Der große Verstörer zeigt sich erstaunlich sanftmütig: Mit „Liebe“ / „Amour“ zeichnet Regisseur Michael Haneke ein grandioses Gemälde der Liebe ohne sentimentale Ausflüchte. Dafür mit einem kompromisslosen Blick in unser aller Zukunft
Zu sehen ist ein Bett. Darin eine Frau. Sie ist alt. Die Herrschaft über ihren Körper hat sie längst verloren. Das Gesicht ist verkniffen. Der Urin fließt in eine Windel, die ihr ihr Mann angelegt hat. Aus der Schnabeltasse, die er ihr beinahe schon gewaltsam zwischen die Lippen presst, will sie keinen Schluck mehr trinken. Stattdessen spuckt sie ihm das Wasser ins Gesicht. Er schlägt sie. Diese Ohrfeige, sie schmerzt ihn wohl mehr als sie.

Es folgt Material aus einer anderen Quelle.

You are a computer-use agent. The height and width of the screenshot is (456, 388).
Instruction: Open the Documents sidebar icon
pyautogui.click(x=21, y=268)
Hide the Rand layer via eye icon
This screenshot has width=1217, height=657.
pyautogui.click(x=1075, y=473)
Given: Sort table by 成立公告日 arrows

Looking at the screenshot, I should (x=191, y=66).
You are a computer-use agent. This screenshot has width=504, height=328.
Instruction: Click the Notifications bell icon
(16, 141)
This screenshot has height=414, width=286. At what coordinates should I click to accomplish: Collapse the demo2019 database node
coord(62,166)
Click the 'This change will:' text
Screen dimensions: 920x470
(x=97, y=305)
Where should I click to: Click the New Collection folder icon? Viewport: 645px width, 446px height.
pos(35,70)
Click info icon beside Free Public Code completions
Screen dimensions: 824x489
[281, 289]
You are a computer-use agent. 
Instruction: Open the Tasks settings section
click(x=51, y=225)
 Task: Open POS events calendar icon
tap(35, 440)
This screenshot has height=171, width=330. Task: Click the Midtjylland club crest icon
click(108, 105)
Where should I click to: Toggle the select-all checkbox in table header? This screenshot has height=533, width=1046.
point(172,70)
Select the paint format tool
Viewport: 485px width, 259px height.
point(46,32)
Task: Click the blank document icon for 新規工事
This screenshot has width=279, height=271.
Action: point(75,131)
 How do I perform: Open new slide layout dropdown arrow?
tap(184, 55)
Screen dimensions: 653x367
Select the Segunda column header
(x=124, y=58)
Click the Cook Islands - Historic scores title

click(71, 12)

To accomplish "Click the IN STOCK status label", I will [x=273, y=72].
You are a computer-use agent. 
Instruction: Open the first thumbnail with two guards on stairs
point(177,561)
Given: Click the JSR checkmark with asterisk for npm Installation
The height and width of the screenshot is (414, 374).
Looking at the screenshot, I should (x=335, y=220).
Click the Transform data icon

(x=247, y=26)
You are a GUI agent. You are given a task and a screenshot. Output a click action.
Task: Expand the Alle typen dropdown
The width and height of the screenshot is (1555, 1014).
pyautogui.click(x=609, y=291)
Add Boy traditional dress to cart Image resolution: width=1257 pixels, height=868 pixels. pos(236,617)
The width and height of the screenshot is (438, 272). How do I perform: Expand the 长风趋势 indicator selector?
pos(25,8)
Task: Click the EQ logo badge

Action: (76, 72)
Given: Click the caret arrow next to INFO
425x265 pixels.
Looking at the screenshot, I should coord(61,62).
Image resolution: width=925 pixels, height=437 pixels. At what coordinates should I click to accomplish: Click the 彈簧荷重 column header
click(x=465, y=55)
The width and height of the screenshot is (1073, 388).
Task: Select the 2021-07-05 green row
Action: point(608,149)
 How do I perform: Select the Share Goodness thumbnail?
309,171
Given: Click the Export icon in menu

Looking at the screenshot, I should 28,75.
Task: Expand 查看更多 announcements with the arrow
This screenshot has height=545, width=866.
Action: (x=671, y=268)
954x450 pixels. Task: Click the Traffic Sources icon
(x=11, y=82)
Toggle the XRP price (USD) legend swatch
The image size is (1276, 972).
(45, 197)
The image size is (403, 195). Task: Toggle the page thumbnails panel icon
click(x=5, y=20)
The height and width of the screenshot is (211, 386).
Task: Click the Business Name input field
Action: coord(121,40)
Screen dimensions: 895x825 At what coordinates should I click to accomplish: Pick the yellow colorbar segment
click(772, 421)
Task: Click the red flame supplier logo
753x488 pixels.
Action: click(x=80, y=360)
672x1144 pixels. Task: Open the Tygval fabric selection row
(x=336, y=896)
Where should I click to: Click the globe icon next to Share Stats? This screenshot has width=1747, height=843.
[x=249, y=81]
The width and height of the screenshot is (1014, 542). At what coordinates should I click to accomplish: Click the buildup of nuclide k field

Es heißt, die Liebe erträgt alles. Sie glaubt alles, sie hofft alles. Sie hält allem stand. So steht es jedenfalls im ersten Korintherbrief geschrieben, im Hohelied der Liebe, der wohl bekanntesten Hymne auf einen schillernden Begriff. Es ist die Wortwendung eines großen Gefühls, einer Metapher, die von der sinnlichen Empfindung bis zur Agapé, der selbstlosen Liebe, einer Art ethischen Grundhaltung reicht, die das Wohl des anderen im Blick hat. Die eben geschilderte Szene ist nur eine von vielen aus Liebe, dem meisterlichen Film von Michael Haneke, in dem es gar nicht so sehr ums Sterben geht, wie es in diesen Bildern zunächst den Anschein hat. Das auch. Doch vielmehr fragt sich der österreichische Regisseur mit dem schlohweißen Haar, wie man mit dem Leiden eines geliebten Menschen umgeht.
Schauplatz dieses behutsam gezeichneten Kammerspiels ist eine großbürgerliche Pariser Altbauwohnung, mit Flügeltüren und holzvertäfelten Wänden, an denen eine (von Haneke eigens alphabetisch sortierte) Bibliothek langsam einstaubt. Das Parkett ist matt geworden und ein alter schwarzer Konzertflügel, auf dem früher einmal viel Schubert gespielt worden sein mag, steht schweigend im Raum. Eingebettet in diese vier Wände, die vom Grundriss Hanekes Wiener Elternhaus nachempfunden wurden, leben George (Jean-Louis Trintignant) und Anne (Emmanuelle Riva), ein pensioniertes Musikprofessoren-Ehepaar in den 80ern, die nach vielen gemeinsamen Jahren immer noch eine zärtliche Bande eint.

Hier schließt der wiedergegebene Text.